(Element and text position data)
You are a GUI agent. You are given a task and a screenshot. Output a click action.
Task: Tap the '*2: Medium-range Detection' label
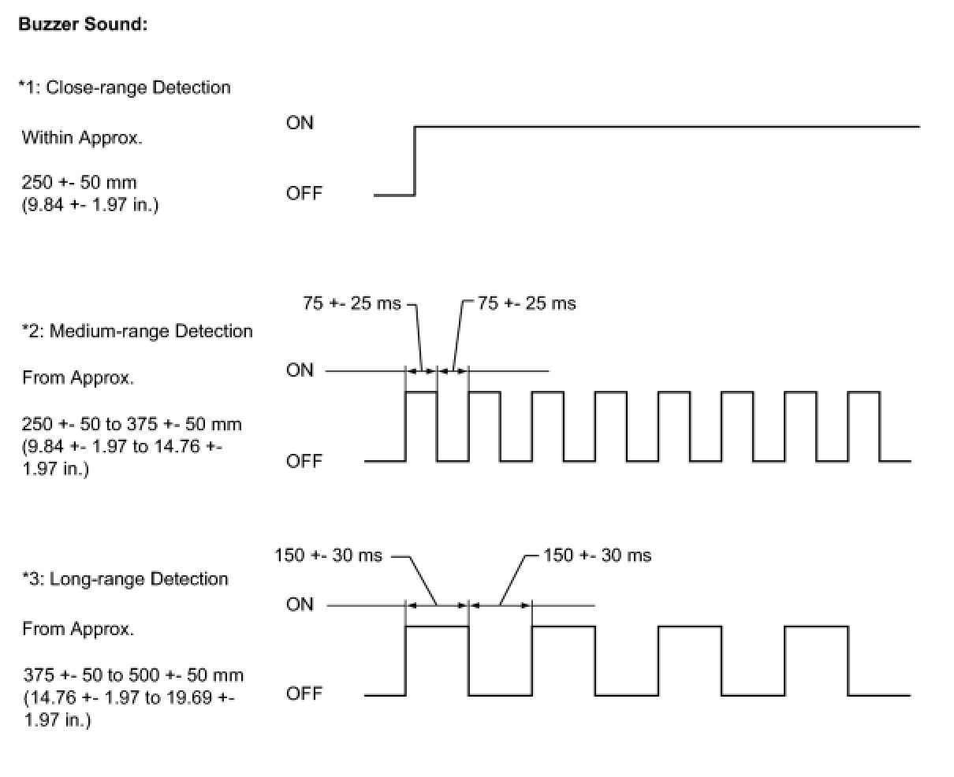click(137, 331)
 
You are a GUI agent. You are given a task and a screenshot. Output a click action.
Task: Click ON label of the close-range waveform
click(300, 123)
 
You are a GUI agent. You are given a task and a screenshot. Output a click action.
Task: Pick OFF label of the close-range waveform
click(304, 193)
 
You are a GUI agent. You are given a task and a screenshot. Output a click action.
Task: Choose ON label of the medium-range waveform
click(300, 370)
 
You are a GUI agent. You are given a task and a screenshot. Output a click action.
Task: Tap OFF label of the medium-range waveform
click(304, 461)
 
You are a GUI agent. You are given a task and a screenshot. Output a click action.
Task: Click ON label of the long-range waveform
click(300, 604)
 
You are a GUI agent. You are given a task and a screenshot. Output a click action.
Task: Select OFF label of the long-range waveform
click(304, 693)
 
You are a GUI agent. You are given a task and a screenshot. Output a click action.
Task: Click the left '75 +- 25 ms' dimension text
click(352, 303)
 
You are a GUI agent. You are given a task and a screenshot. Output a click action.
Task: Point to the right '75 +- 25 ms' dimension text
click(527, 303)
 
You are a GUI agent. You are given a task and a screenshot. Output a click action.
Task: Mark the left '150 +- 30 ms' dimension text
click(328, 556)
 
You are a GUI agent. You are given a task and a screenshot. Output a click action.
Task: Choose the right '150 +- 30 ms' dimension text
click(598, 556)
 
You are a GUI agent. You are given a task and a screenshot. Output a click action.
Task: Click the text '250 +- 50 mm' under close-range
click(80, 183)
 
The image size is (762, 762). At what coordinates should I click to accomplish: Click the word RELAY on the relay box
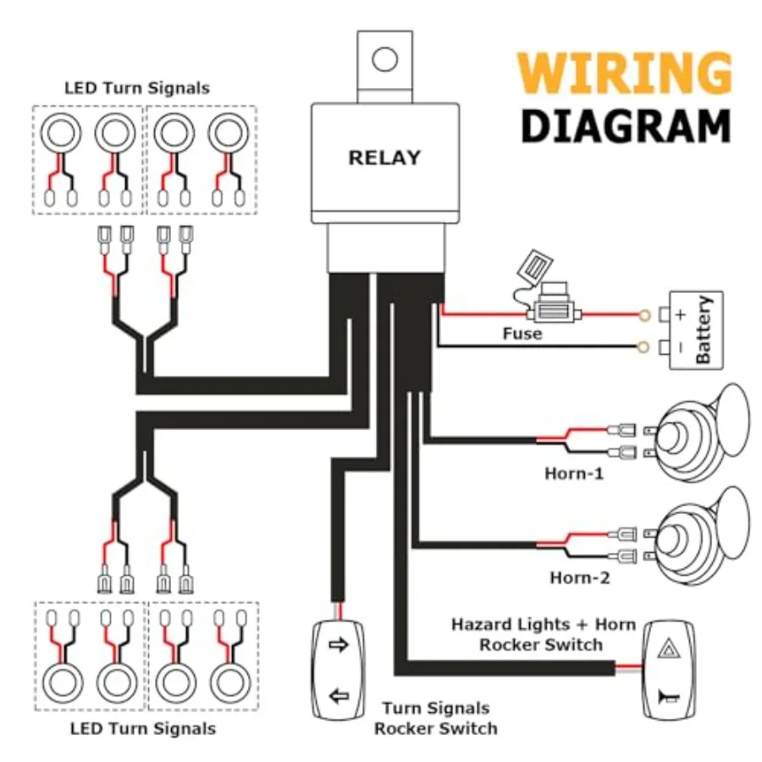point(384,158)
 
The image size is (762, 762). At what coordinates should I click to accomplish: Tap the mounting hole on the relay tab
point(385,59)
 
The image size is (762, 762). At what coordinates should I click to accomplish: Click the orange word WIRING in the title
point(625,73)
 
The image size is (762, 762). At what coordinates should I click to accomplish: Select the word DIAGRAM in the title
point(626,126)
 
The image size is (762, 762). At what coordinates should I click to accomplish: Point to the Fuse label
point(522,334)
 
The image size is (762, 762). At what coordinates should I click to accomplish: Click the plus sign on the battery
point(681,315)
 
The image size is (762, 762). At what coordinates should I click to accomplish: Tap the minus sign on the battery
point(681,347)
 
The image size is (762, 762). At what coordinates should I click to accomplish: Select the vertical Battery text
point(704,329)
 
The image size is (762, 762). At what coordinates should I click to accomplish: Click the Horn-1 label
point(574,473)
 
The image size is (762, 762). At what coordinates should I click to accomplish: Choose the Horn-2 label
point(579,577)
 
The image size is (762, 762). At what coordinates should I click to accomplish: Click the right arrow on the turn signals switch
point(339,645)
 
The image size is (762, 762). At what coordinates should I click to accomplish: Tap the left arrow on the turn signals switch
point(339,697)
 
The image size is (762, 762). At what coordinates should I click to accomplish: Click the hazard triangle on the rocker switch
point(669,649)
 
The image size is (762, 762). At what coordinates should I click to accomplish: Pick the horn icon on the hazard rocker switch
point(669,698)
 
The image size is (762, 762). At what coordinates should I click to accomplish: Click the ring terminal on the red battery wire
point(644,316)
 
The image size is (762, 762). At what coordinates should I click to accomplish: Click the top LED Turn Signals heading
point(137,88)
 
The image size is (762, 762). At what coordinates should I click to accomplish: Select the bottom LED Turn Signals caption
point(143,728)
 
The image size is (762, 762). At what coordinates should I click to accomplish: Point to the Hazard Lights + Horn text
point(544,624)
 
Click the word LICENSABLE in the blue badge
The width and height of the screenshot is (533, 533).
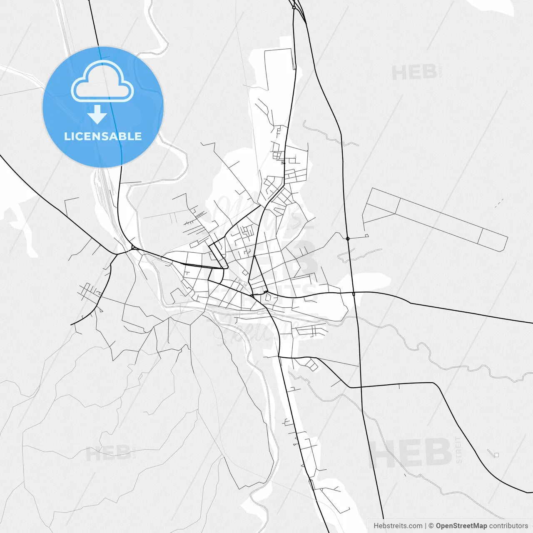(103, 136)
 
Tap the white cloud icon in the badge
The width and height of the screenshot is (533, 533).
(102, 82)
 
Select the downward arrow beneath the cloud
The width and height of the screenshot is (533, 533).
(97, 115)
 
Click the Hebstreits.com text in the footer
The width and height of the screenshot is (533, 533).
(398, 526)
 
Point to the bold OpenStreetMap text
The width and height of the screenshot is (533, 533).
(461, 526)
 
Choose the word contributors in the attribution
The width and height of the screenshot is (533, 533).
(508, 526)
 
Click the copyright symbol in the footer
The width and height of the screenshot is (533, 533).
(431, 526)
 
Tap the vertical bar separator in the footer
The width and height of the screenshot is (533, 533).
(425, 526)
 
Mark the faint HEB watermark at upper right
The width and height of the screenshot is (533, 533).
(414, 73)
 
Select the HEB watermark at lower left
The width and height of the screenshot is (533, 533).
(108, 453)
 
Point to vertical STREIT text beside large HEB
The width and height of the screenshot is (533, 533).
(459, 450)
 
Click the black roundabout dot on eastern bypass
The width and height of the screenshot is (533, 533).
(348, 239)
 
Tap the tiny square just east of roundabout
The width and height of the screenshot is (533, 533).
(367, 236)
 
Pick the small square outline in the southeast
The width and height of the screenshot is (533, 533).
(496, 454)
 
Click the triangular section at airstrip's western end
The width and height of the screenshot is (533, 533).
(379, 208)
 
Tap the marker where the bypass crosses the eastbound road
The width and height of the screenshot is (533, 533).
(354, 294)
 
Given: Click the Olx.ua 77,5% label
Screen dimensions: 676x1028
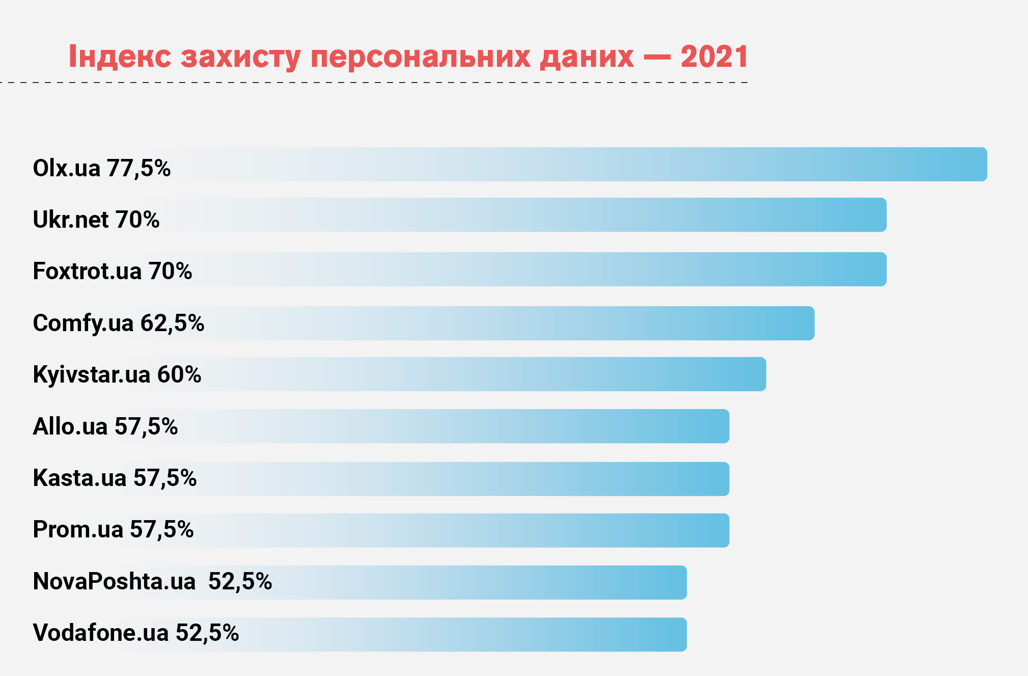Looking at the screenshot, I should coord(102,168).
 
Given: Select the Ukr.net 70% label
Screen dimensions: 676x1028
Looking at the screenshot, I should coord(96,220).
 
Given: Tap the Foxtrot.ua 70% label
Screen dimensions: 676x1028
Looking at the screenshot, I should coord(113,271).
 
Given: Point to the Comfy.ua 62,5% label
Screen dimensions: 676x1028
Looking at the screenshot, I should coord(119,323).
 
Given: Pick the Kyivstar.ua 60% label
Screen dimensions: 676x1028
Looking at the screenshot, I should coord(117,374).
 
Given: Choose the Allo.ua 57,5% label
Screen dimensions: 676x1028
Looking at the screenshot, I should coord(105,426).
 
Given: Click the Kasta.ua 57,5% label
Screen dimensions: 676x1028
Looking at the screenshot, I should coord(115,478).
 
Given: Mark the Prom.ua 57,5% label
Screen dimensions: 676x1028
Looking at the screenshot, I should coord(113,529).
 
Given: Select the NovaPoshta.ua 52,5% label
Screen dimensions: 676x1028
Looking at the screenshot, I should coord(152,581).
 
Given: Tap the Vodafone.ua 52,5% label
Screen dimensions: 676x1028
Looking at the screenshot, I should coord(136,633).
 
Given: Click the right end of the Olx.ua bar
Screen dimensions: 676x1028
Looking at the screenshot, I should coord(983,165).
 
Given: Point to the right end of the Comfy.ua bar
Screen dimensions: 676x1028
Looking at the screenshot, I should coord(810,323).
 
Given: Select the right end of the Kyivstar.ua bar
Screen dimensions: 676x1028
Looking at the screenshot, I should coord(762,374).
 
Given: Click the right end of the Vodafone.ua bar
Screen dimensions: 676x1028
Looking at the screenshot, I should coord(682,634).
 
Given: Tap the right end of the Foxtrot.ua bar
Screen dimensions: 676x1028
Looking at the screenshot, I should coord(882,269).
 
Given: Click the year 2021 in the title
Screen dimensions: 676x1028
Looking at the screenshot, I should coord(714,56).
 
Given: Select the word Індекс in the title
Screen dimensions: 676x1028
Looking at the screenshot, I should coord(120,56).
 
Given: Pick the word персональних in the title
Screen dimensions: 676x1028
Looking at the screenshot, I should coord(421,56).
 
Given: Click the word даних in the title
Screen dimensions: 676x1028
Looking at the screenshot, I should coord(587,57).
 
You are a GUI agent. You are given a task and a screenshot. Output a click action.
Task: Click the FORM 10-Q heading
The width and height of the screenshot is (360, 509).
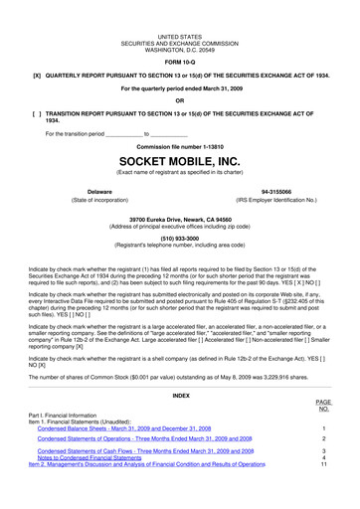179,58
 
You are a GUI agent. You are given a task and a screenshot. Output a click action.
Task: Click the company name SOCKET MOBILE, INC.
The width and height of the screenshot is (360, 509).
179,159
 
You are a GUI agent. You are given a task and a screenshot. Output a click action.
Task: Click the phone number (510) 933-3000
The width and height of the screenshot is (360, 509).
179,239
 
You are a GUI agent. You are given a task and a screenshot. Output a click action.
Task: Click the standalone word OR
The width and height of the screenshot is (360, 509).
179,100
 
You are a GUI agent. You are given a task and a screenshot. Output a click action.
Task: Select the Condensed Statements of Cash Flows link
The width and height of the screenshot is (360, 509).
149,449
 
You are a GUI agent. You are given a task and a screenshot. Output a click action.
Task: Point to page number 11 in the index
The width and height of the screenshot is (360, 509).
324,464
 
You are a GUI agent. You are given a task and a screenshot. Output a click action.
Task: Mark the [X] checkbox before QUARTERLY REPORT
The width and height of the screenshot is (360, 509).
37,74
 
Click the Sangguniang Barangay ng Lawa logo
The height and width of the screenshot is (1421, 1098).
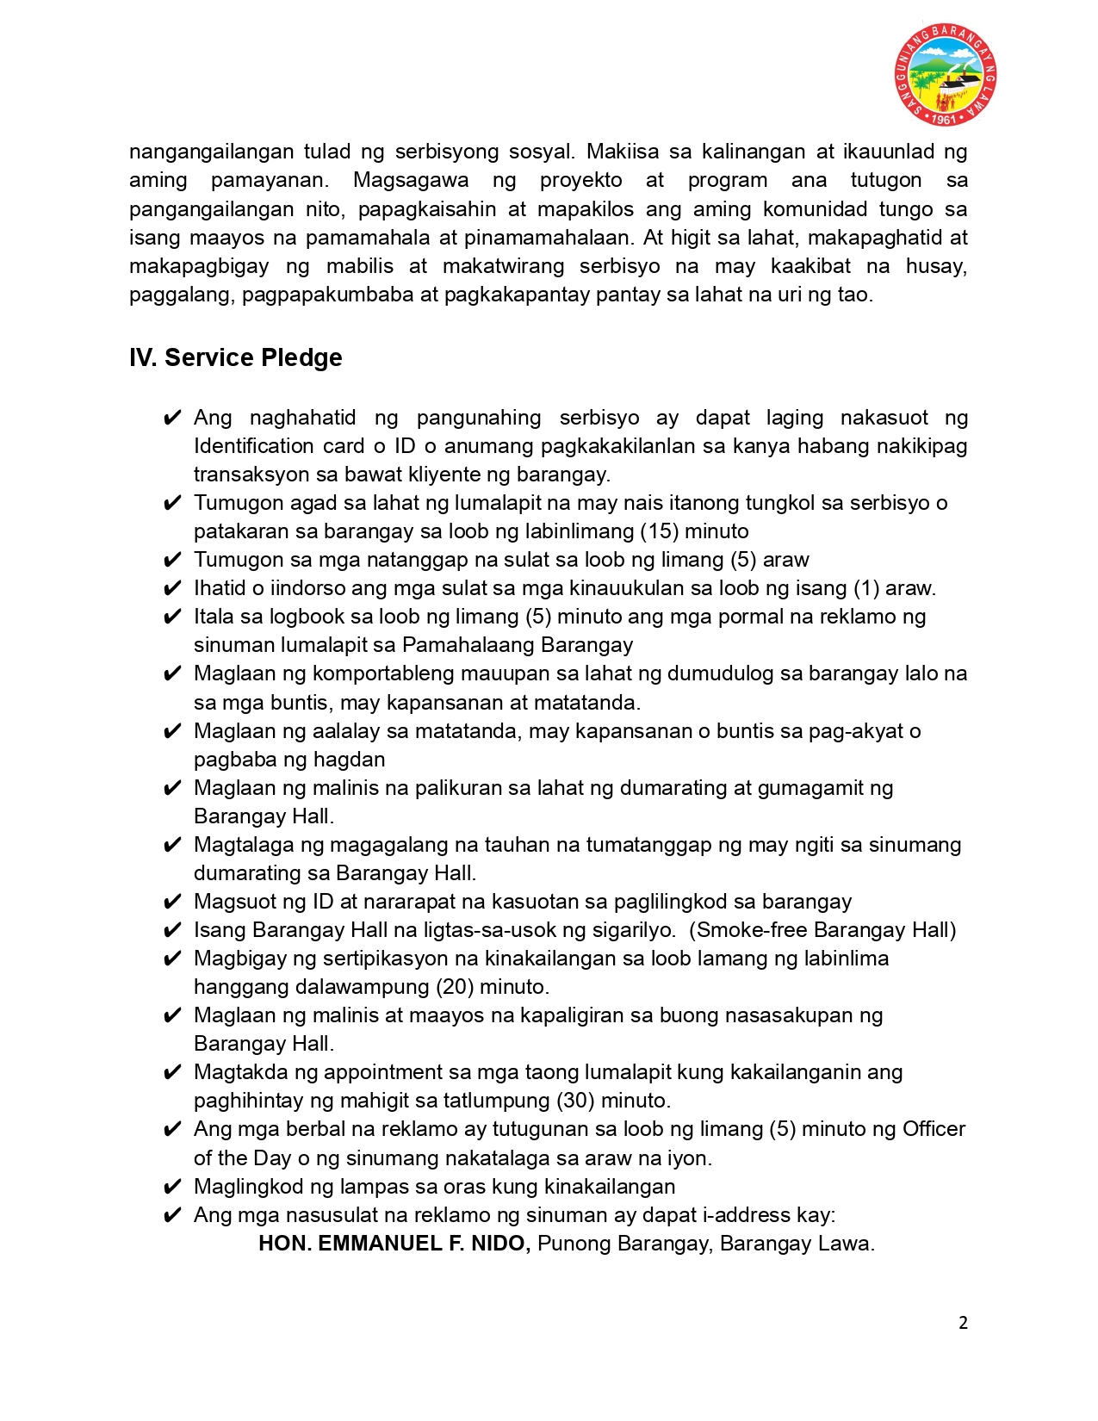(945, 74)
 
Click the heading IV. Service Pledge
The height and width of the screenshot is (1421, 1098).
(235, 357)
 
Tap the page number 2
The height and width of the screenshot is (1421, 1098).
(963, 1323)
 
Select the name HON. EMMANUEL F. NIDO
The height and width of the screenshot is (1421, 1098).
(394, 1244)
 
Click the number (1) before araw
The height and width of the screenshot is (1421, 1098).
(866, 588)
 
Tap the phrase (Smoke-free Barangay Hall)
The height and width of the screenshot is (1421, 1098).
(822, 930)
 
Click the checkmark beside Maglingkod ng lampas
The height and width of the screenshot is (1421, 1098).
(172, 1188)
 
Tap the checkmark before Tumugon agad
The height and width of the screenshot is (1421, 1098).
(172, 504)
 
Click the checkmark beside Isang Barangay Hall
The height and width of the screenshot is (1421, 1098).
(172, 931)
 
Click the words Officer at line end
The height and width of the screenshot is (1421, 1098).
(934, 1129)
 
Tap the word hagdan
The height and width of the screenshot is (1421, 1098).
(350, 760)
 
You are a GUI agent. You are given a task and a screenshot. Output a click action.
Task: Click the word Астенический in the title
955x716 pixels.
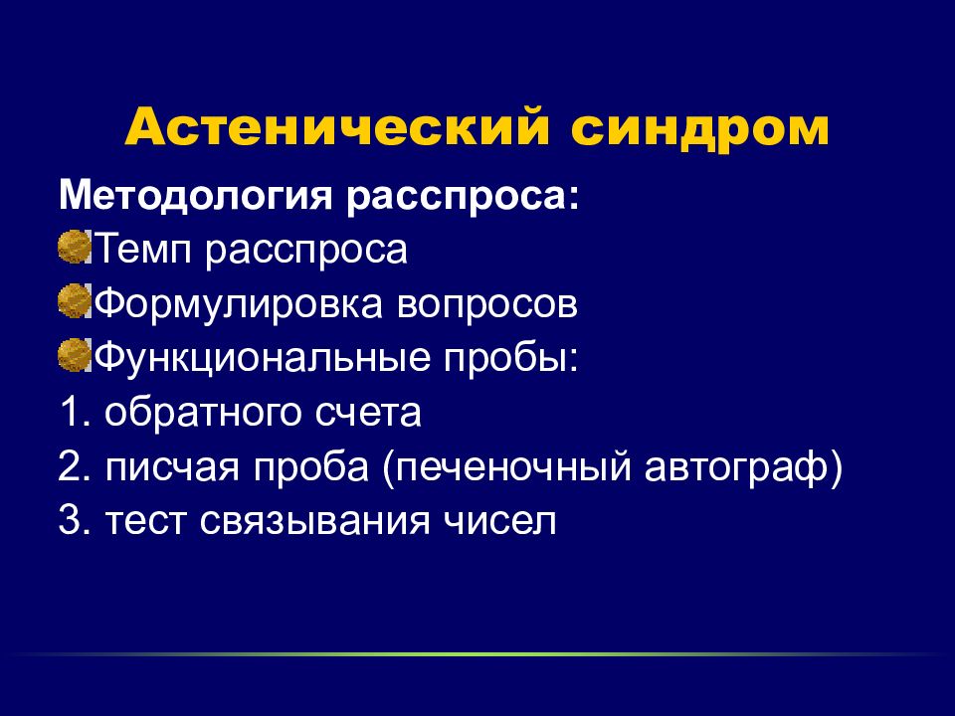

INSTRUCTION
Give the lines from the start through the line containing "click(304, 693)" as a Markdown table with the columns No. and Line. Skip blank lines and leave the pictures out.

FULL RESPONSE
| No. | Line |
|---|---|
| 1 | You are a GUI agent. You are given a task and a screenshot. Output a click action. |
| 2 | Task: Tap the '*2: Medium-range Detection' label |
| 3 | click(137, 331) |
| 4 | You are a GUI agent. You are given a task and a screenshot. Output a click action. |
| 5 | Task: Click ON label of the close-range waveform |
| 6 | click(300, 123) |
| 7 | You are a GUI agent. You are given a task and a screenshot. Output a click action. |
| 8 | Task: Pick OFF label of the close-range waveform |
| 9 | click(304, 193) |
| 10 | You are a GUI agent. You are given a task and a screenshot. Output a click action. |
| 11 | Task: Choose ON label of the medium-range waveform |
| 12 | click(300, 370) |
| 13 | You are a GUI agent. You are given a task and a screenshot. Output a click action. |
| 14 | Task: Tap OFF label of the medium-range waveform |
| 15 | click(304, 461) |
| 16 | You are a GUI agent. You are given a task and a screenshot. Output a click action. |
| 17 | Task: Click ON label of the long-range waveform |
| 18 | click(300, 604) |
| 19 | You are a GUI agent. You are given a task and a screenshot. Output a click action. |
| 20 | Task: Select OFF label of the long-range waveform |
| 21 | click(304, 693) |